*What this task involves*: Retype only the lines below from the one with "The width and height of the screenshot is (550, 260)." to the one with "Viewport: 436px width, 1895px height.", inclusive, skipping every image.

*Supplied records*:
· · ·

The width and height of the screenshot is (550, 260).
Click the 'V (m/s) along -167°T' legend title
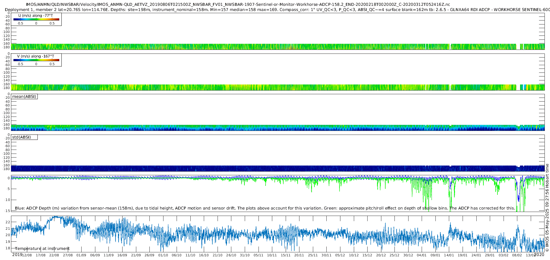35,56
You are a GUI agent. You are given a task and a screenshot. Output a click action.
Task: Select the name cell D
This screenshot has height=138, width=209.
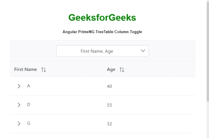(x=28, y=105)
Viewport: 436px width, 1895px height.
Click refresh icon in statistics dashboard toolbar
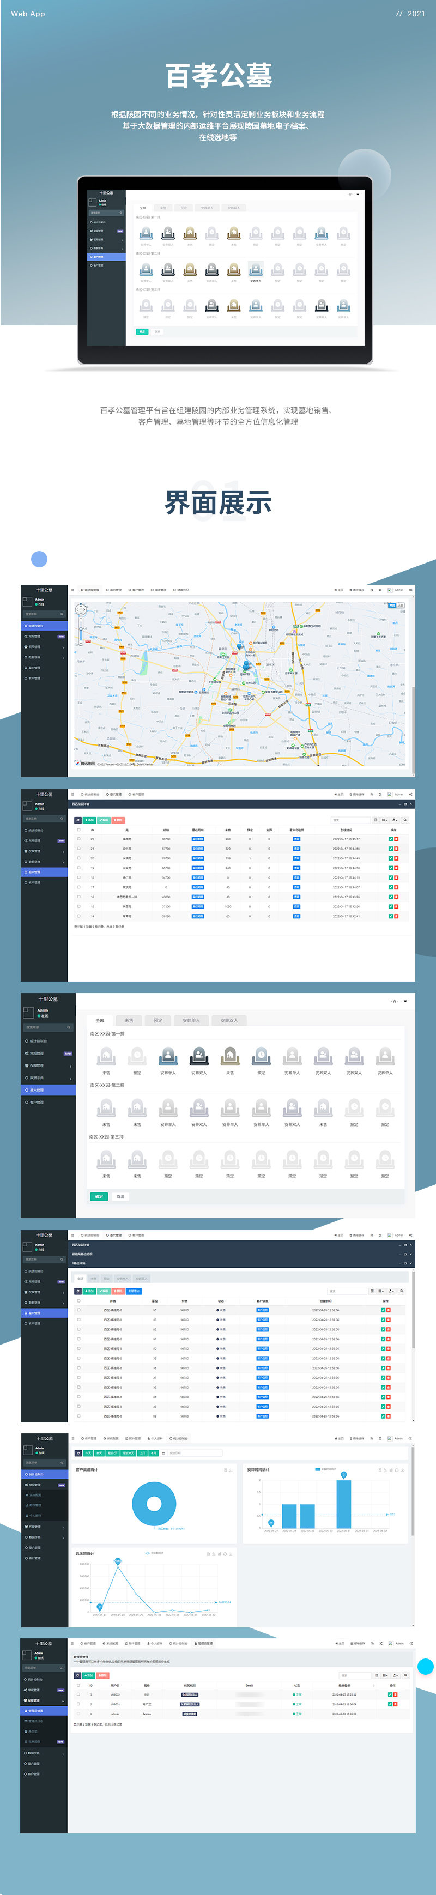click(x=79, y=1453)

· · ·

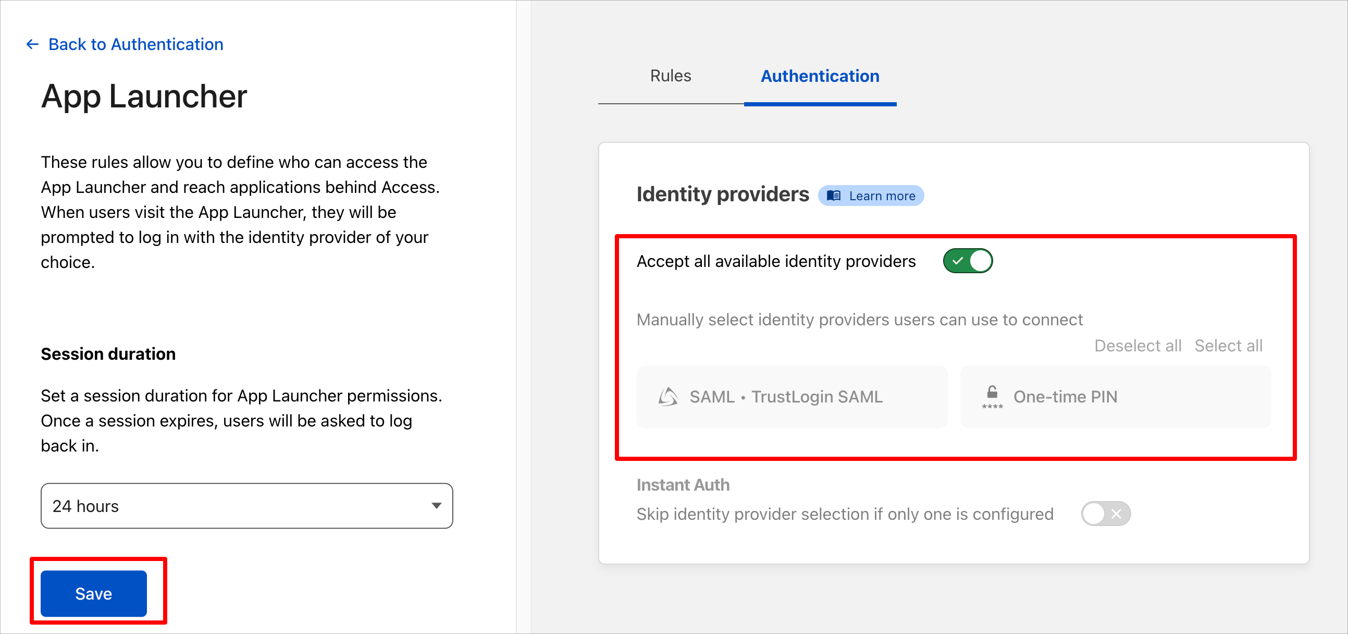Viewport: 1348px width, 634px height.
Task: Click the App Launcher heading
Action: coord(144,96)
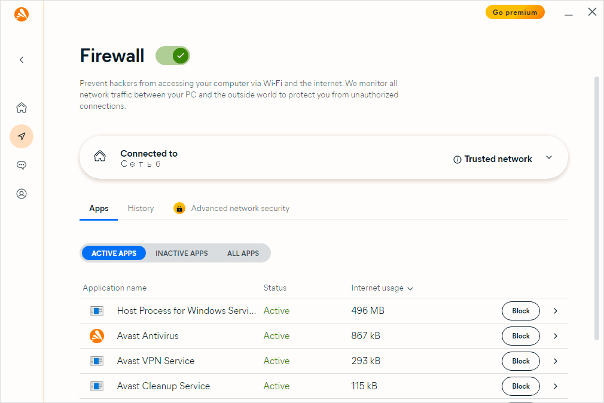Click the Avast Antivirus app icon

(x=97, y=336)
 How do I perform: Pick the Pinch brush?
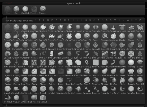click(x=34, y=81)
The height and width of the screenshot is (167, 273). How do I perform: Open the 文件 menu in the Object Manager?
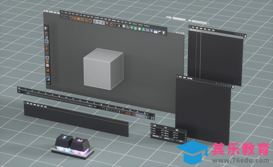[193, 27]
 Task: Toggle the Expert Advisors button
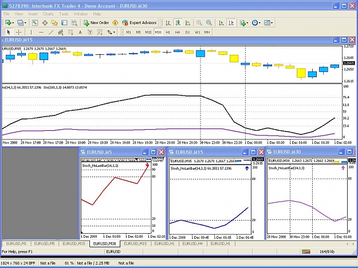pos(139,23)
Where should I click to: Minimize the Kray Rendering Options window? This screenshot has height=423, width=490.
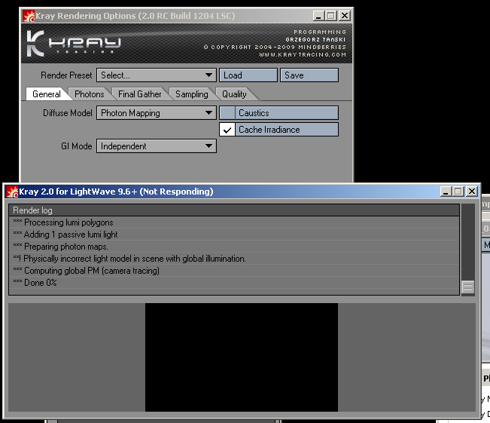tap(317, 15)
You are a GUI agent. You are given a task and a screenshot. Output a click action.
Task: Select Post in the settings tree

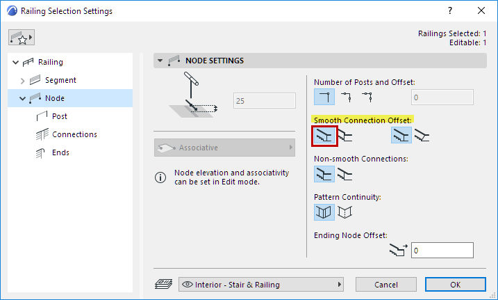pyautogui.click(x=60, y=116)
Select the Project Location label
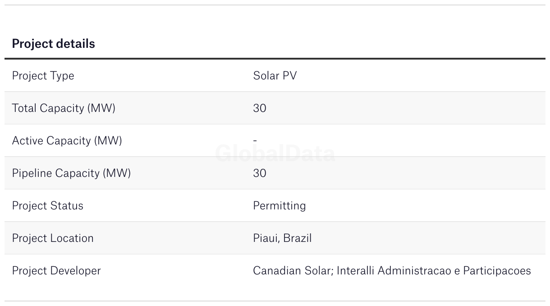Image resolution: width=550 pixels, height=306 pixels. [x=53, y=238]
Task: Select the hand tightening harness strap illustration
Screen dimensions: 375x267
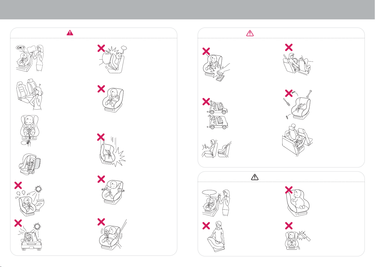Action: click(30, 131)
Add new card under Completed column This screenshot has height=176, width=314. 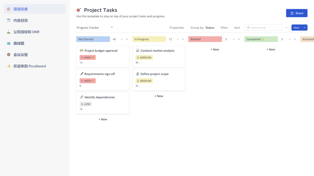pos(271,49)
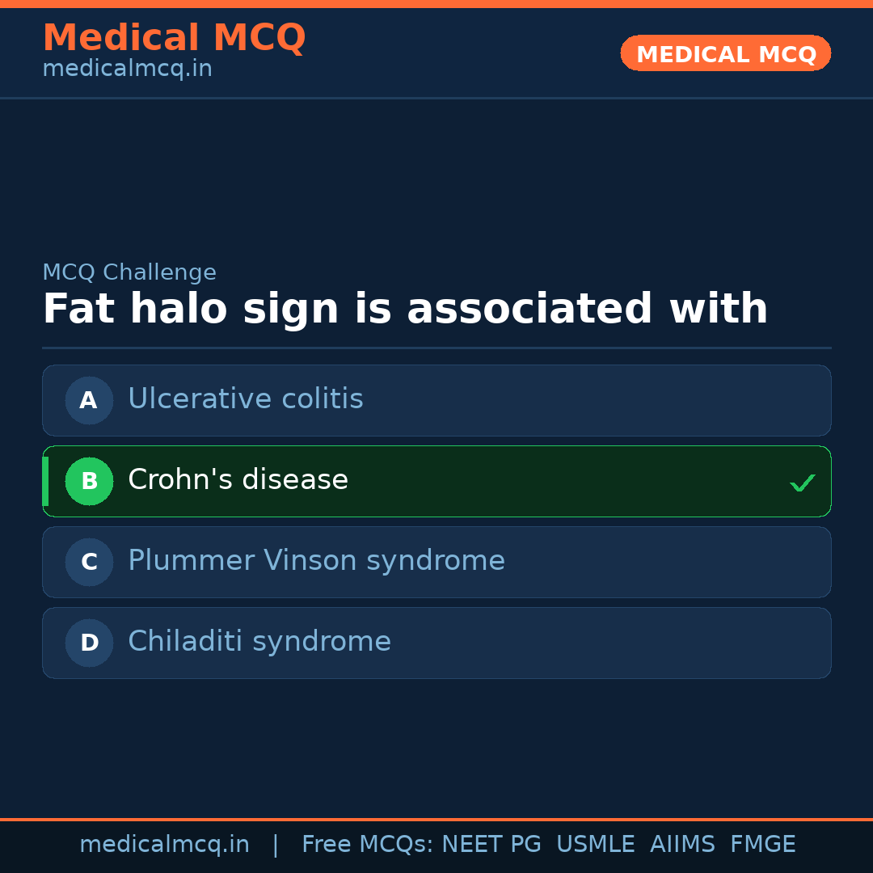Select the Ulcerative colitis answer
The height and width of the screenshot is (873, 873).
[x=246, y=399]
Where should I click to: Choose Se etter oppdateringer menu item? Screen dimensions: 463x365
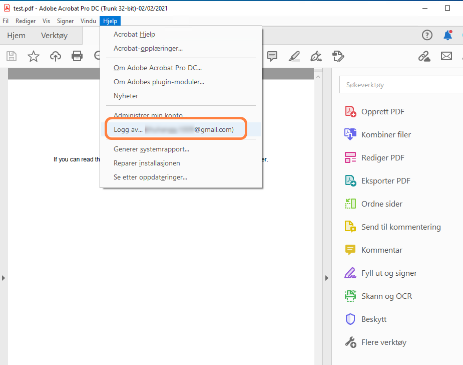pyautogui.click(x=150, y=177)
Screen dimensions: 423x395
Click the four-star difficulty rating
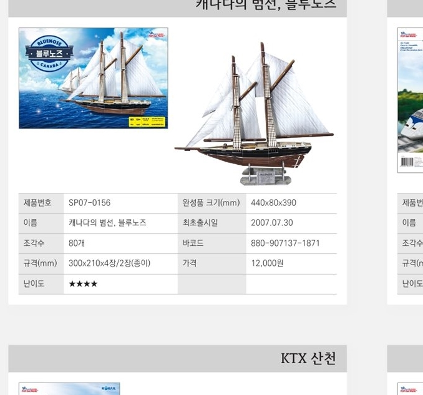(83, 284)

· · ·

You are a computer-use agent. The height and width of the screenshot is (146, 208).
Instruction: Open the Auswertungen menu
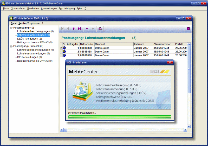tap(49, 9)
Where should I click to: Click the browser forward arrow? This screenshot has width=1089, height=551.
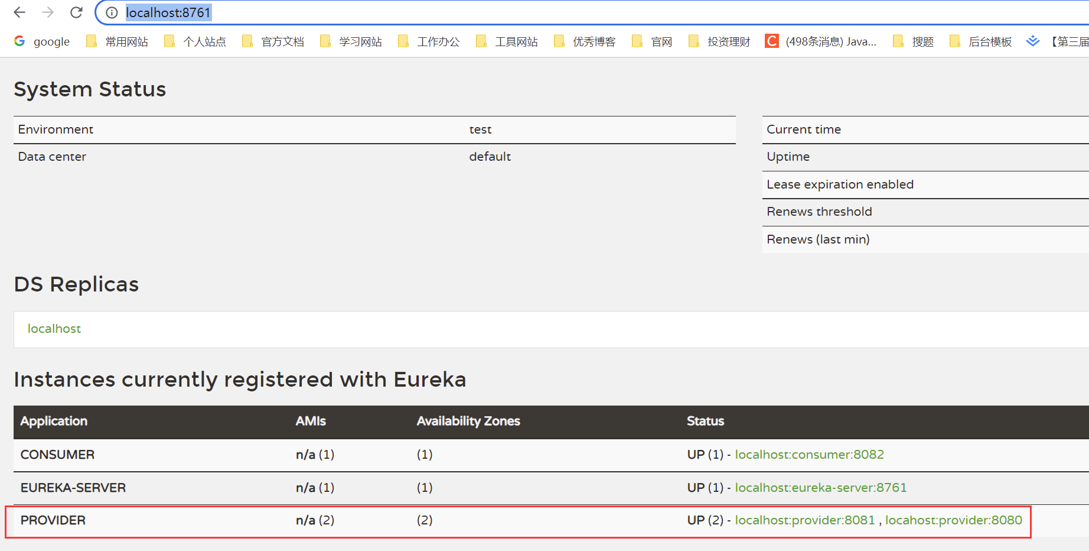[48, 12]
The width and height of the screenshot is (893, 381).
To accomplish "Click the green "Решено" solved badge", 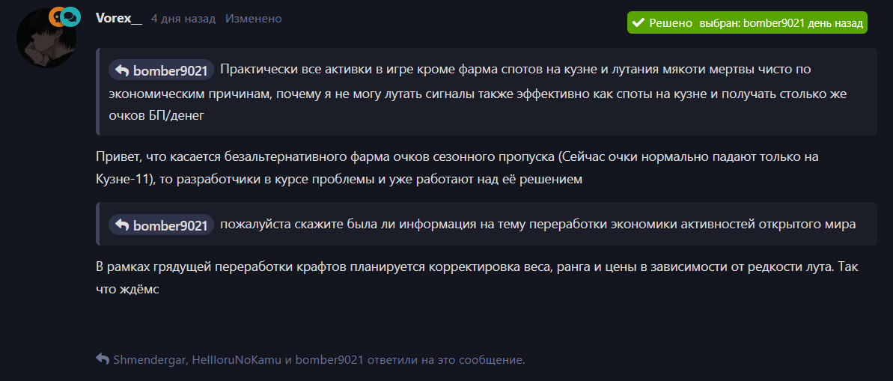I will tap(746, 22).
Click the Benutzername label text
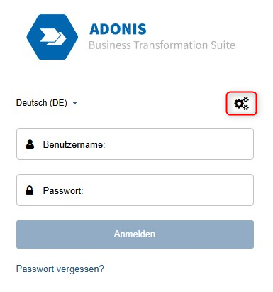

· · ·

*Task result*:
The width and height of the screenshot is (550, 260).
Click the 'V (m/s) along -167°T' legend title
35,56
You are a GUI agent. You are given a task and a screenshot. Output a click action.
Task: Select the name cell D
This screenshot has height=138, width=209.
(x=28, y=105)
Viewport: 436px width, 1895px height.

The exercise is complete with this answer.